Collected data
—————
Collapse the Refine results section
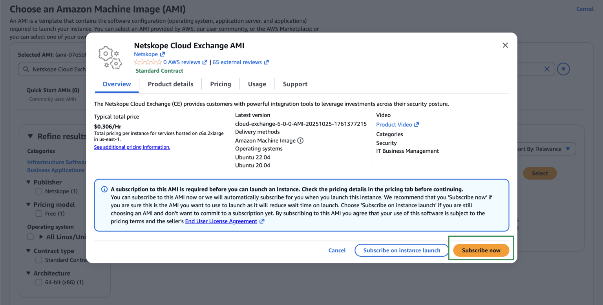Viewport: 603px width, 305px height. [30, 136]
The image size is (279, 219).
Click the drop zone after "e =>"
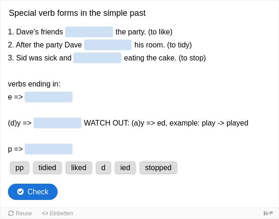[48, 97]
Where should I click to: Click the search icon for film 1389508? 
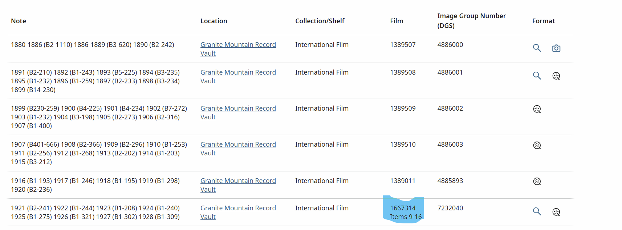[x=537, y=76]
—————
WHAT IS REQUIRED
Retype exactly, please, the span from the line holding "Click the drop" through the closing line of the data, both ends included, without the pictures.

RESPONSE BOX
Click the drop zone after "e =>"
[48, 97]
Where should I click to: Click the search icon for film 1389508? 
[x=537, y=76]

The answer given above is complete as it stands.